Group the rows that are having the same value in specific field in MySQL

Question

I am having the following data in MySQL table.

+--------+----------+------+
| job_id | query_id | done |
+--------+----------+------+
|  15145 | a002     |    1 |
|  15146 | a002     |    1 |
|  15148 | a002     |    1 |
|  15150 | a002     |    1 |
|  15314 | a003     |    0 |
|  15315 | a003     |    1 |
|  15316 | a003     |    0 |
|  15317 | a003     |    0 |
|  15318 | a003     |    1 |
|  15319 | a003     |    0 |
+--------+----------+------+

I would like to know if it's possible to have a sql query, which can group by query_id IF ALL 'done' fields are marked as 1. The possible output I imagine would be:

+----------+------+
| query_id | done |
+----------+------+
|  a002    |  1   |
|  a003    |  0   |
+----------+------+

I've tried the following SQL query:

select job_id, query_id, done from job_table group by done having done = 1 ;

But no luck.

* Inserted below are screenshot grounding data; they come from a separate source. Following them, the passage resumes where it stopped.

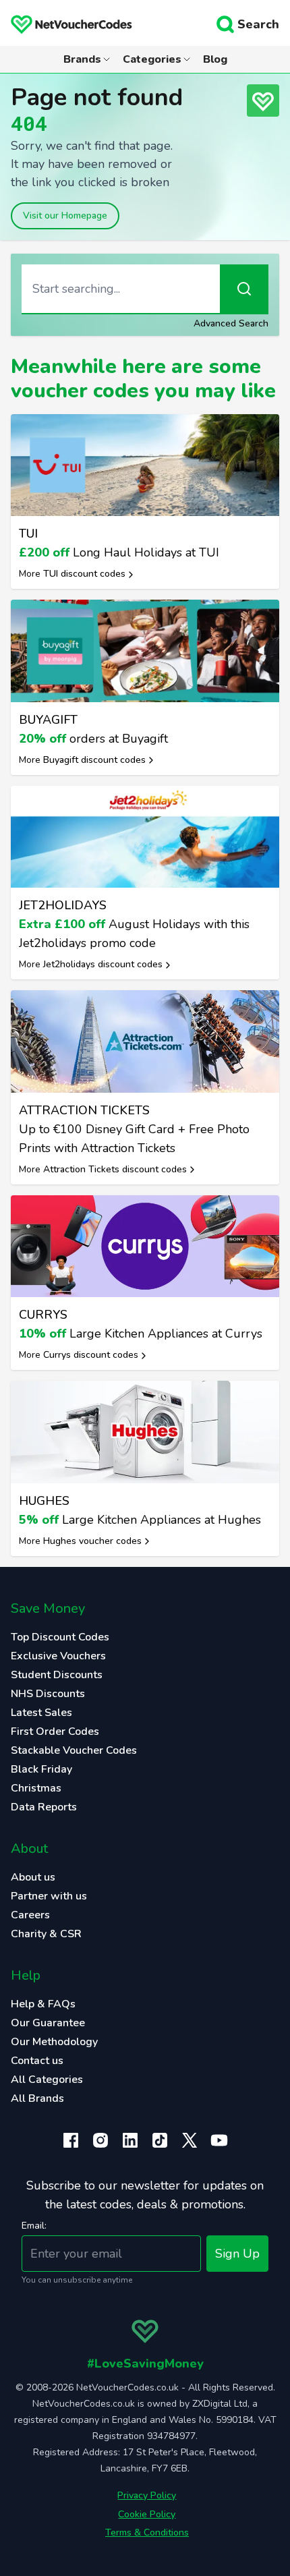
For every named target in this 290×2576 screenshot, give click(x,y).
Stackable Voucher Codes (74, 1750)
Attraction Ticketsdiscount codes (115, 1169)
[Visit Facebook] (70, 2140)
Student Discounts (57, 1674)
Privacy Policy (146, 2495)
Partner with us (49, 1896)
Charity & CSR (46, 1933)
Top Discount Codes (60, 1637)
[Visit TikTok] (159, 2140)
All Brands (37, 2098)
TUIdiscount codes (84, 573)
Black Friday (41, 1769)
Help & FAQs (43, 2004)
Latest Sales (41, 1712)
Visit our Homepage (65, 215)
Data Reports (44, 1807)
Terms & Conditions (147, 2532)
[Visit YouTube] (219, 2140)
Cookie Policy (146, 2514)
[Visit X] (189, 2140)
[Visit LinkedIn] (130, 2140)
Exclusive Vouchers (58, 1656)
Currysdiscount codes (90, 1354)
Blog (215, 59)
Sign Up (237, 2253)
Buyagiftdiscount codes (94, 759)
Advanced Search (231, 323)
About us (33, 1877)
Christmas (36, 1788)
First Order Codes (55, 1731)
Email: (34, 2225)
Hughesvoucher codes (92, 1541)
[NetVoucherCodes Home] (66, 24)
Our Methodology (54, 2041)
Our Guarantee (48, 2022)
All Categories (47, 2079)
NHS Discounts (48, 1693)
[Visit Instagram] (100, 2140)
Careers (30, 1915)
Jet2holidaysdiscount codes (103, 964)
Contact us (37, 2060)
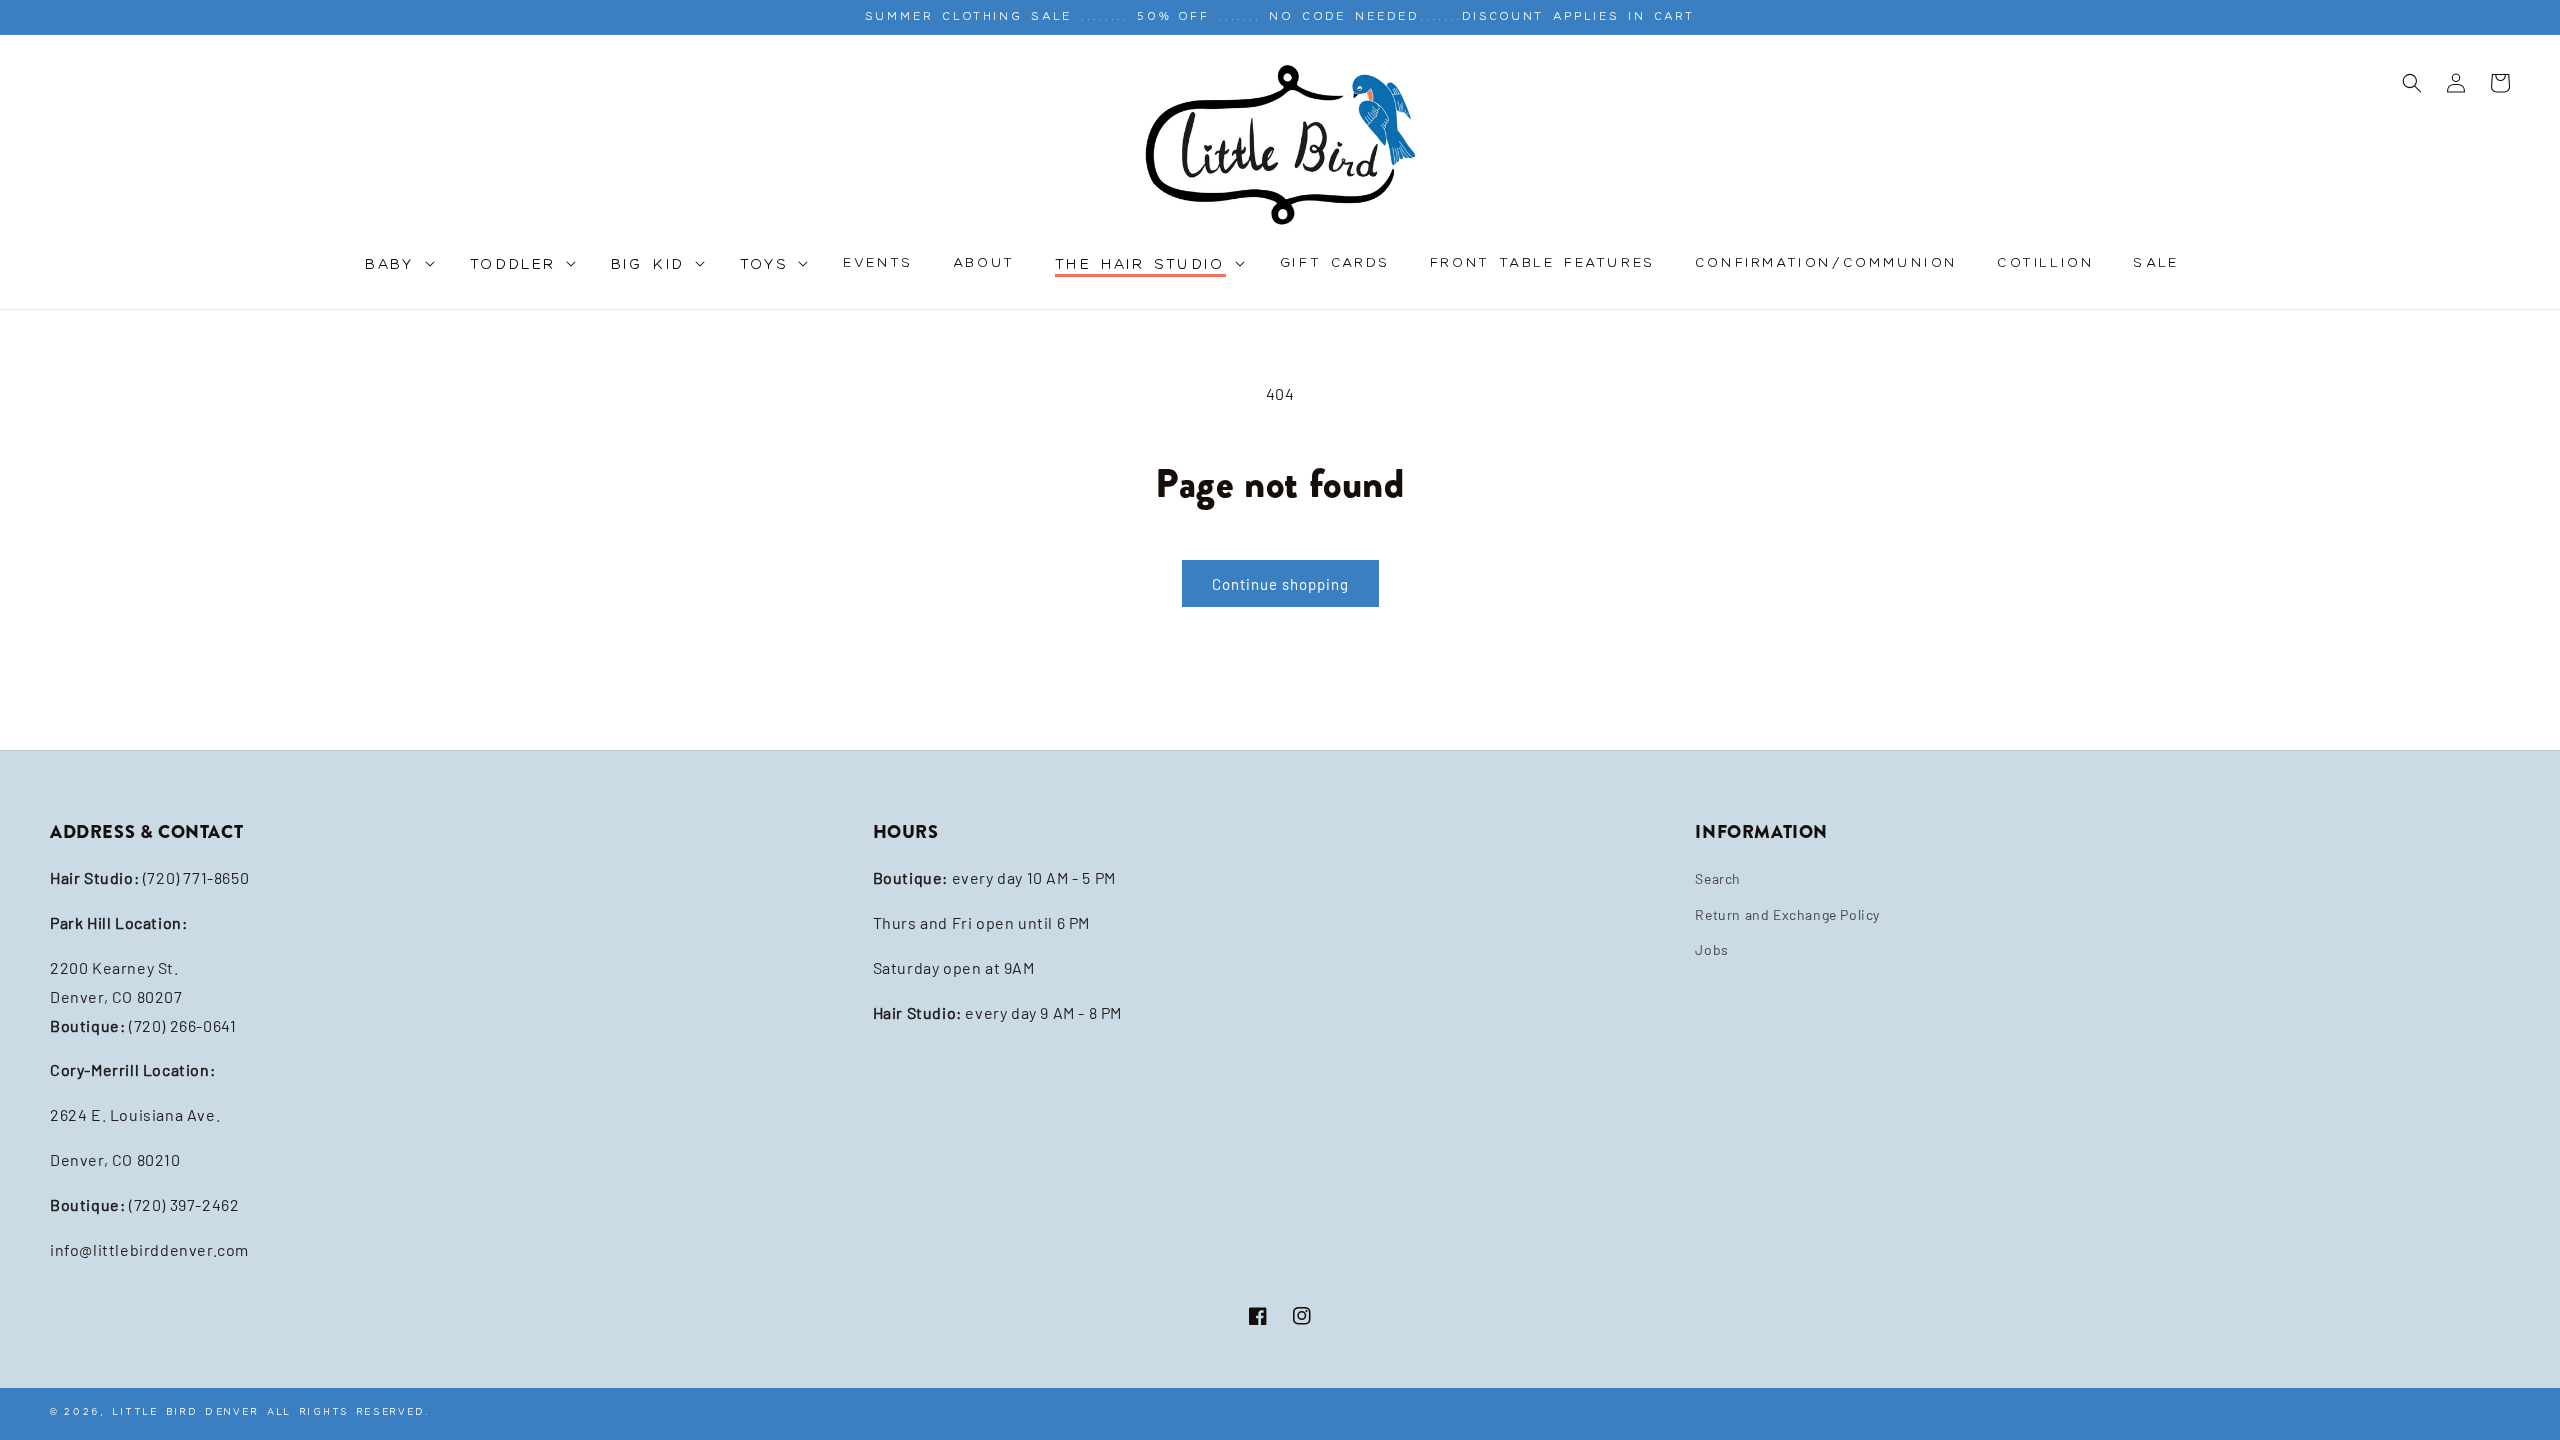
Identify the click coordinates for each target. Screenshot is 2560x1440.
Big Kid (648, 265)
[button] (398, 275)
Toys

I would really appreciate for any help!

Answer 1

I'm not particullarly proud of this solution because it is not very clear, but at least it's fast and simple. If all of the items have "done" = 1 then the sum will be equal to the count SUM = COUNT

SELECT query_id, SUM(done) AS doneSum, COUNT(done) AS doneCnt 
FROM tbl 
GROUP BY query_id

And if you add a having clause you get the items that are "done".

HAVING doneSum = doneCnt

I'll let you format the solution properly, you can do a DIFERENCE to get the "not done" items or doneSum <> doneCnt.

Btw, SQL fiddle here.

Answer 2

All "done" jobs :

SELECT * FROM job_table GROUP BY done HAVING MIN(done) = 1;

All "undone" jobs :

SELECT * FROM job_table GROUP BY done HAVING MAX(done) = 0;

All jobs having the same value ("done" OR "undone") :

SELECT * FROM job_table GROUP BY done HAVING MAX(done) = 0 OR MIN(done) = 1;